- **PROBLÈME À RÉSOUDRE**
Réécrivez sous forme de liste le paragraphe du texte à analyser qui commence par « Hakim Boularbah acquiesce » en gardant ses faits principaux.

Penser “out of the box”
“Ces questions ne trouvent souvent une réponse que devant les tribunaux”, poursuit Maria-Clara Van den Bossche. “Uber et l’app de taxi Heetch se sont à de nombreuses reprises retrouvés face à la justice qui a dû trancher sur ces questions. L’avocat doit donc démontrer pourquoi telle partie est soumise ou non à telle législation.”
Hakim Boularbah acquiesce: “De ces litiges naît une jurisprudence qui apporte un surcroît de sécurité juridique et forme la base d’une nouvelle législation. En réalité, nous devons élaborer une stratégie globale. Pour la mettre en place, nous devons bien comprendre le modèle opérationnel de ces nouveaux acteurs. De plus, nous devons fournir des explications au juge qui fait lui aussi face à des cas totalement inédits. Il nous faut donc penser ‘out of the box’. En d’autres termes, nous montrer créatifs. Nous posons également des questions préjudicielles à la Cour européenne de justice. Cela permet de réévaluer les anciennes législations à la lumière des évolutions sociétales.”

- **DONNÉES EXTRAITES**
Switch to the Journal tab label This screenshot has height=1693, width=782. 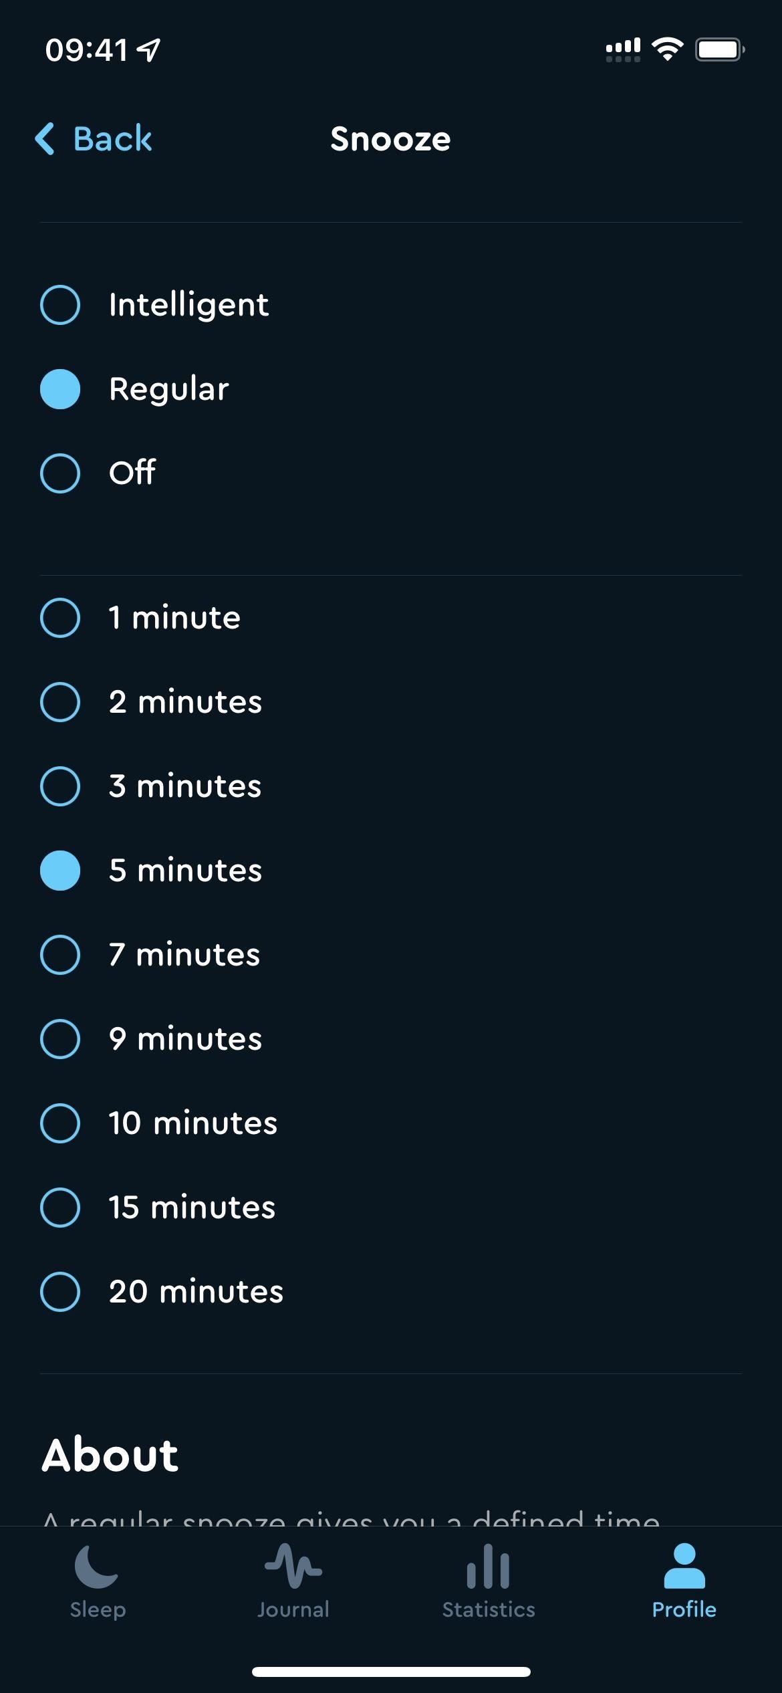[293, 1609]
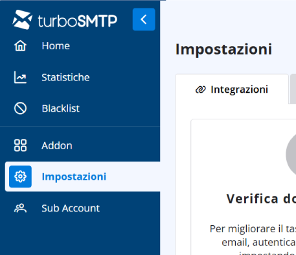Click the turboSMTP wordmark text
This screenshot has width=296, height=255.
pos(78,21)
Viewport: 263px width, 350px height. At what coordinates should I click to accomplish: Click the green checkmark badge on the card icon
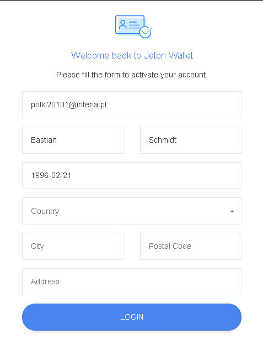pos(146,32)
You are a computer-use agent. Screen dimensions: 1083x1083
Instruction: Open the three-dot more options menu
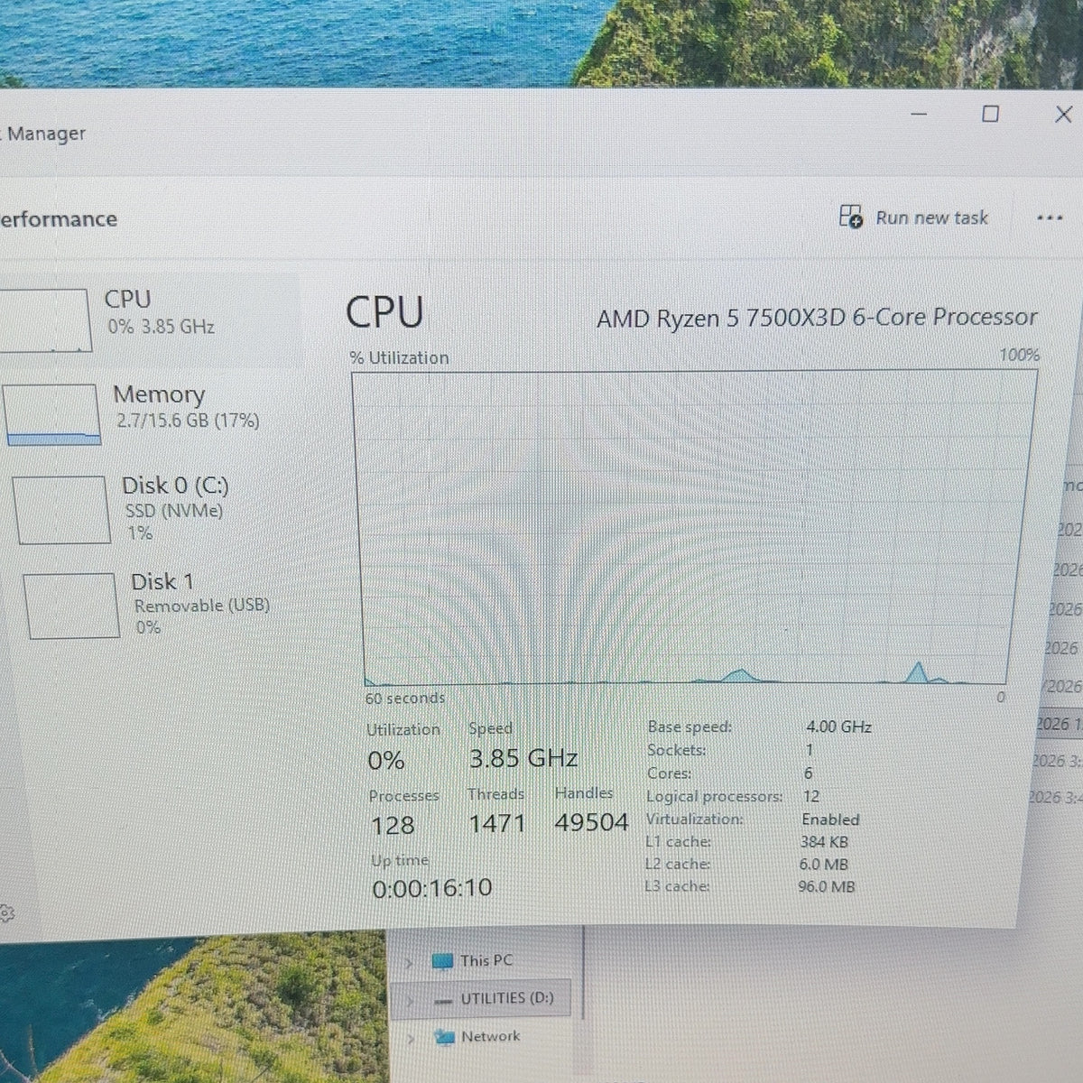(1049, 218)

--

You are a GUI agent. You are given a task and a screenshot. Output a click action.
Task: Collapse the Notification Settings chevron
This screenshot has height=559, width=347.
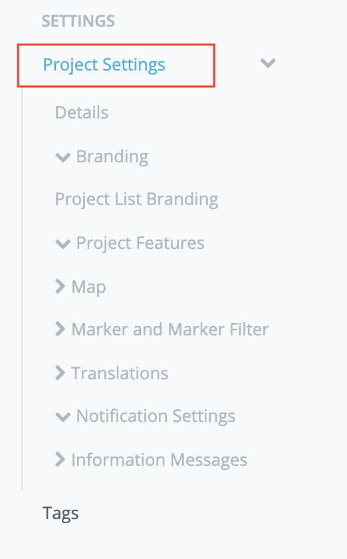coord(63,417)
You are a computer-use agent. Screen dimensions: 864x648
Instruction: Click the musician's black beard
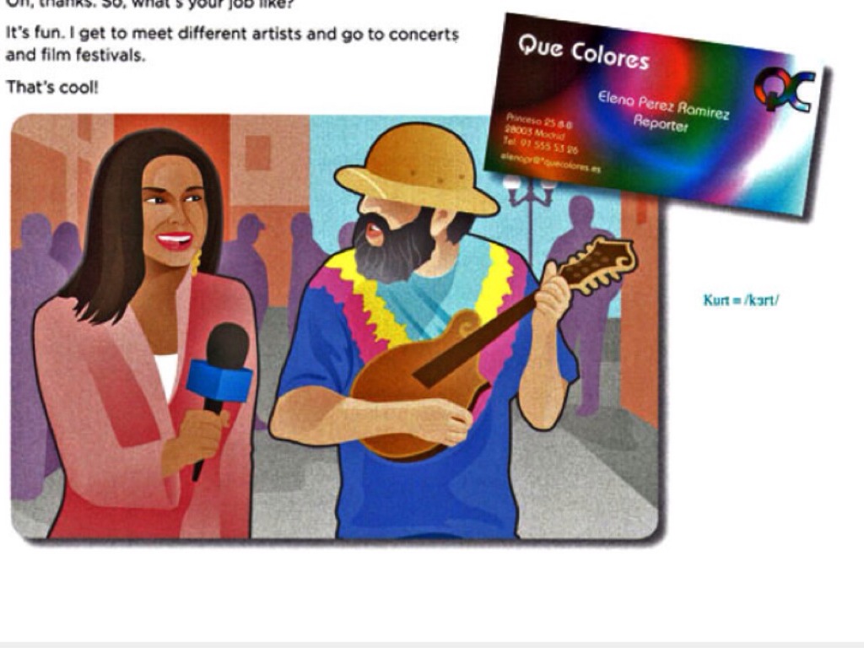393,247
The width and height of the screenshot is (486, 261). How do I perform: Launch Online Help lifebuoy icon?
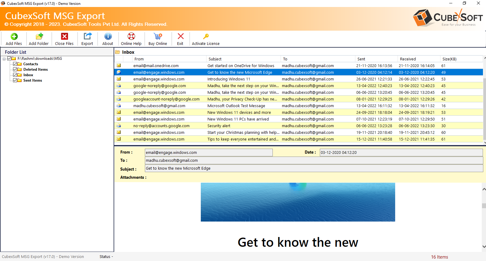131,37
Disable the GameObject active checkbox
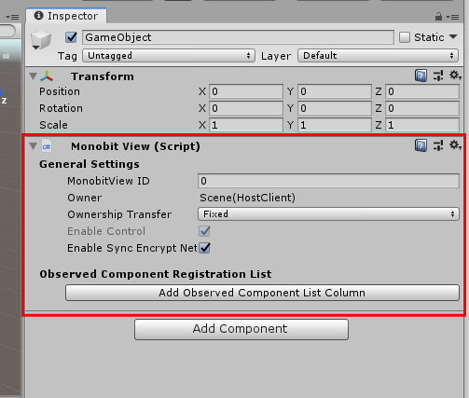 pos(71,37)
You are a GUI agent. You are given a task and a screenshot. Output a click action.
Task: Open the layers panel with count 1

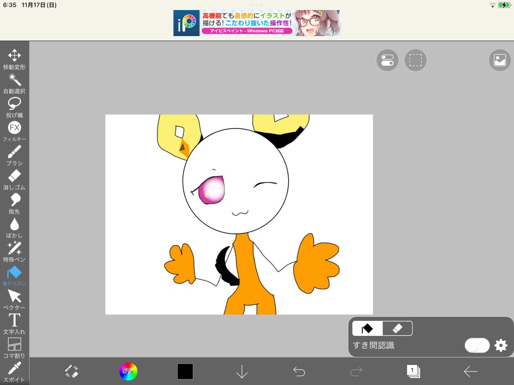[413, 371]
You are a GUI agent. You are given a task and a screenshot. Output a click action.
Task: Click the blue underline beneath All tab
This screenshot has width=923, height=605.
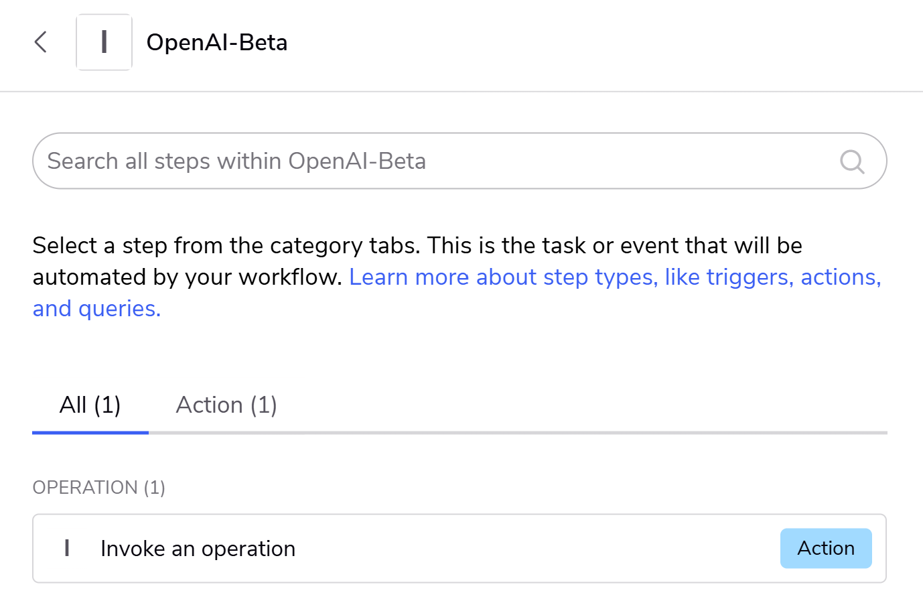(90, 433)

* * *

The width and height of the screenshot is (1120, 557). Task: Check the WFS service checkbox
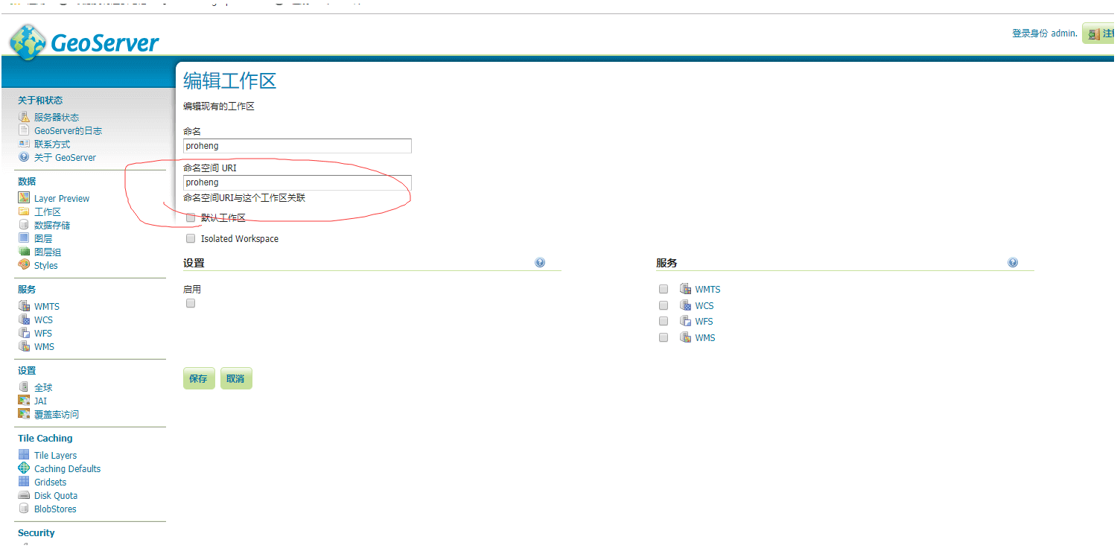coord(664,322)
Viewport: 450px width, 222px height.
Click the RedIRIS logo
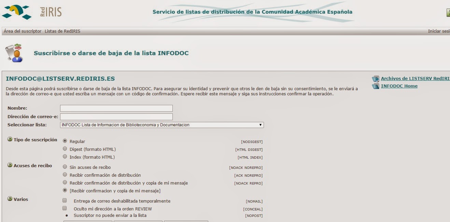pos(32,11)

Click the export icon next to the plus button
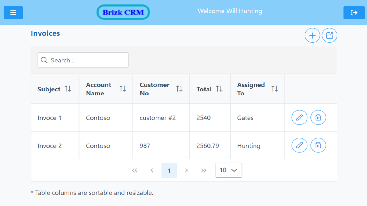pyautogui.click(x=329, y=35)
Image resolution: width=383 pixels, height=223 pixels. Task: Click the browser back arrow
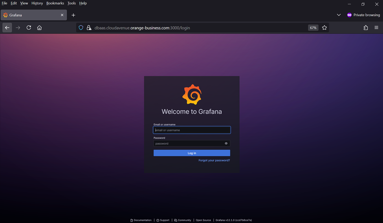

- **RÉPONSE AU PROBLÈME**
- Selon Hakim Boularbah, ces litiges donnent naissance à une jurisprudence qui renforce la sécurité juridique et sert de base à une nouvelle législation.
- Il faut élaborer une stratégie globale, ce qui suppose de bien comprendre le modèle opérationnel des nouveaux acteurs.
- Il faut aussi fournir des explications au juge, lui-même confronté à des cas totalement inédits.
- Il faut donc penser « out of the box », c'est-à-dire se montrer créatif.
- Des questions préjudicielles sont aussi posées à la Cour européenne de justice, ce qui permet de réévaluer les anciennes législations à la lumière des évolutions sociétales.